At almost the same time, Johannes Kepler was using his intellect to escape his difficult and lowly lifestyle. Earning passage into a university, he excelled at mathematics and also fell into a love of astronomy and astrology. Kepler equally had difficulties in life and though he married a lady who had extensive land holdings, all their wealth disappeared. The politics of the time was again the culprit. Fortuitously, Kepler had already connected with Tycho Brahe who had given him an invitation to work and live together. Kepler, apparently without any other options, accepted. Much later, after Brahe’s death, Kepler used Brahe’s data to determine his now well known three laws of planetary motion.

Most references, in discussing Brahe and Kepler, provide little more information than the above. The Gilders, however, have gone digging. With the help of many experts and original documents, they build the characters of these scientists. Brahe may have been a nobleman, but he seems to have continually turned his back to the corresponding lifestyle. Kepler was not only smart with numbers but also had a tendency to quickly lose friends through a hot temper. Many details of their lives get reviewed; their parents, their places of birth, their schooling and their relationships. Yet this is not a simple biography of these two individuals. This is a case of murder. For the authors show that Kepler, with his temper and his craving for fame, wanted and needed Brahe’s data to pursue his own postulations about the shape of the heavens.

The key element in the Gilder’s book comes from recent investigations. Brahe’s crypt was recently repaired and, given this opportunity, some hairs were analyzed to try to deduce the cause of his death. The authors use tools of today’s forensic experts to understand a bit of what was happening with Brahe during his final days. In so doing, they combine these results with many pieces of circumstantial evidence to substantiate their belief that Kepler had the opportunity, means and motive. This case is a bit cold, actually more than 400 years old, but the Gilders make it fresh and exciting by reliving the times of these scientists and making the two much more than footnotes in a physics text.

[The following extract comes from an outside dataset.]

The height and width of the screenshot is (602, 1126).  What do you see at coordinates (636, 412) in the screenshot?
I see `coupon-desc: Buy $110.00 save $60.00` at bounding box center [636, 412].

This ability to enliven a well aged event sets this book apart. Very little science graces its pages. Some description of Brahe’s observatories and sextants show the state of the art in astronomical observation. A little on Kepler’s Mysterium Cosmographicum give an idea of the philosophical issues of the times. For the most part, the Gilders dish up a finely flavoured selection of the pertinent points and issues that embellish their belief of a dastardly deed. A delicious undertone questions the drive of scientists and society. That is, just how far outside society’s mores do we allow researchers when the result adds knowledge or ability for all. The answer to this question might have changed in 400 years, but it is still relevant to ask today.

People come in all stripes and colours. Brilliant scientists might be lousy friends. Fantastic leaders might be so inept with numbers as to be unable to balance their own finances. This potpourri of characteristics bring spice to our lives. However, some spices are not as well liked as others. The murder that Joshua Gilder and Anne-Lee Gilder so boldly proclaim in their book Heavenly Intrigue is one such. Perhaps a golden opportunity brought together Johannes Kepler and Tycho Brahe, but read this book and see how other opportunities may have prematurely ended their association.